Saturday, October 03, 2009

Ramping up the fear

With the Irish referendum just gone, there is undoubtedly only one explanation for the sudden reversal of the vote: fear. It was that on which the "yes" campaign capitalised. And it worked – it always does.

Such is the utility of fear that it has been the driving force in government, probably since the dawn of time. Sane, intelligent men, gripped by fear, will do – or allow in their name – things which in a rational state they would neither accept not permit. Not for nothing did Edmund Burke observe that: "No passion so effectually robs the mind of all its powers of acting and reasoning as fear."

So consistent and reliable is that observation that it becomes the driver in any number of issues, not least "climate change", where the warmists are now becoming brutally frank about their tactics.

Thus do we have prof Clive Hamilton, professor of public ethics at the Australian National University. He is claiming that the majority of the population is still in denial about the risks of climate change. Scientists, he says, now have a duty to inform the public about the risks of climate change so action is taken and people are ready to adapt their lifestyles.

"There is a view we should not scare people because it makes them go down their burrows and close the door but I think the situation is so serious that although people are afraid they are not fearful enough given the science," he adds. "Personally I cannot see any alternative to ramping up the fear factor."

Hamilton quite deliberately compares the situation to the psychology of the British and German populations before the Second World War and said the only way to make people change their behaviour was to adopt that strategy.
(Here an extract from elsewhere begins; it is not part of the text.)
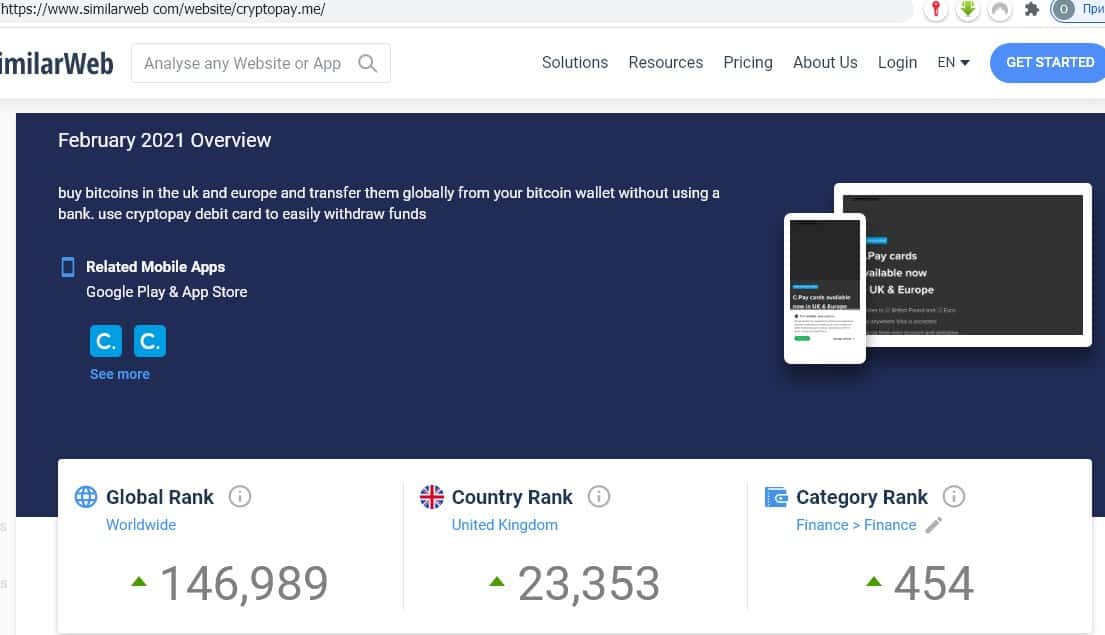Viewport: 1105px width, 635px height.
Task: Open browser extensions puzzle icon
Action: pyautogui.click(x=1032, y=10)
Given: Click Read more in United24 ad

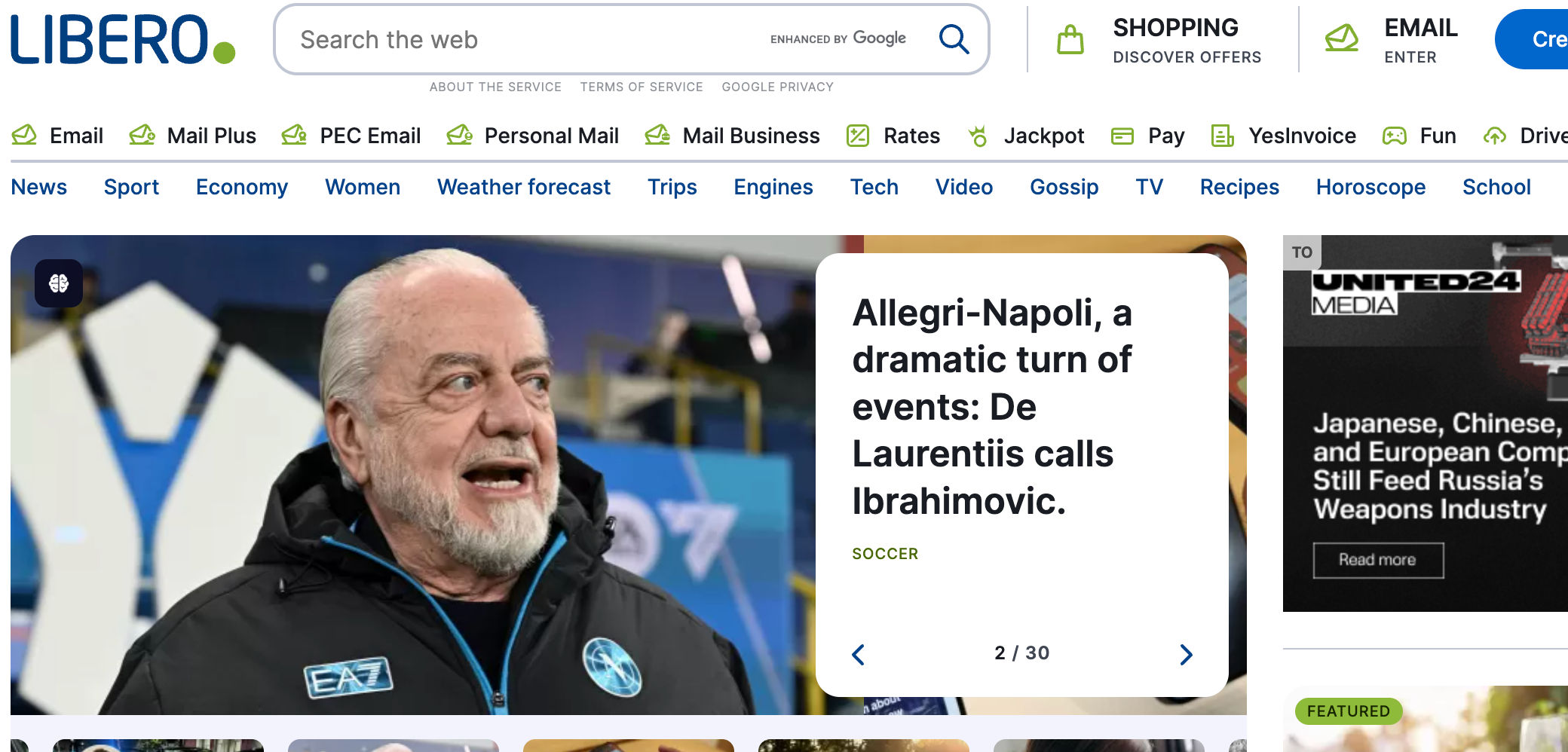Looking at the screenshot, I should point(1378,560).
Of course, one of the "experts" of that period was a character called Hermann Goering, and one would expect Hamilton to be familiar with his pronouncements. One of them, in the context of going to war, was this:

Why, of course the people don't want war. Why should some poor slob on a farm want to risk his life in a war when the best he can get out of it is to come back to his farm in one piece? Naturally the common people don't want war neither in Russia, nor in England, nor for that matter in Germany. That is understood. But, after all, it is the leaders of the country who determine the policy and it is always a simple matter to drag the people along, whether it is a democracy, or a fascist dictatorship, or a parliament, or a communist dictatorship. Voice or no voice, the people can always be brought to the bidding of the leaders. That is easy. All you have to do is tell them they are being attacked, and denounce the peacemakers for lack of patriotism and exposing the country to danger. It works the same in any country.
Take away the "war" aspect and this could so easily be converted into warmist theology. Why should some poor slob on a farm want to give up his SUV, his comfortable lifestyle, his holiday abroad – and pay more taxes – when the best he can get out of it is ... precisely nothing, except a poorer existence.

But it is the leaders of the country who determine the policy and it is always a simple matter to drag the people along ... All you have to do is tell them they are being "attacked" by an invisible terror – carbon dioxide or, worse still, by "pollution", and denounce the peacemakers sceptics for lack of patriotism denying the science and exposing the country to danger. It works the same in any country.

It was actually Herbert Hoover who put his finger on it. Every collectivist revolution rides in on a Trojan horse of 'emergency'," he wrote. "It was the tactic of Lenin, Hitler, and Mussolini. In the collectivist sweep over a dozen minor countries of Europe, it was the cry of men striving to get on horseback." "And," he told us, "'emergency' became the justification of the subsequent steps. This technique of creating emergency is the greatest achievement that demagoguery attains."

This is the credo of the "beneficial crisis", deployed equally by the warmists and the European Union, experts in demagoguery both - and you don't get more "collective". Said the president of the EU parliament, Jerzy Buzek, in response to the Irish vote: "Now we must start to work to overcome the difficulties. Our citizens are afraid of the energy issue, the unemployment rate, about immigration, demography and we can do that together, as it was before, also in the future, in solidarity."

"Our citizens are afraid ...". And Mother Europe will come to the aid of her children, having regaled them with stories of endless terrors.

There you have it. "The whole aim of practical politics is to keep the populace alarmed (and hence clamorous to be led to safety) by menacing it with an endless series of hobgoblins, all of them imaginary," said H L Mencken. But there is more.

Sceptics cannot be tolerated - everybody must buy into the fear. Robert Lindner had it: "Authority has every reason to fear the sceptic, for authority can rarely survive in the face of doubt." Thomas Jefferson added to it: "Fear can only prevail when victims are ignorant of the facts."

General Douglas MacArthur, an unlikely source, then put it all together. "The powers in charge keep us in a perpetual state of fear," he wrote. They "keep us in a continuous stampede of patriotic fervor with the cry of grave national emergency."

"Always," he added, "there has been some terrible evil to gobble us up if we did not blindly rally behind it by furnishing the exorbitant sums demanded. Yet, in retrospect, these disasters seem never to have happened, seem never to have been quite real."

By then, of course, it is too late. The "powers in charge" have got what they wanted. Yesterday, the "colleagues" got their way. The "warmists" are getting their way. They have one tool in common - fear. But, as Roosevelt told us, "the only thing we have to fear is fear itself." But still the timorous wee beasties fall for it.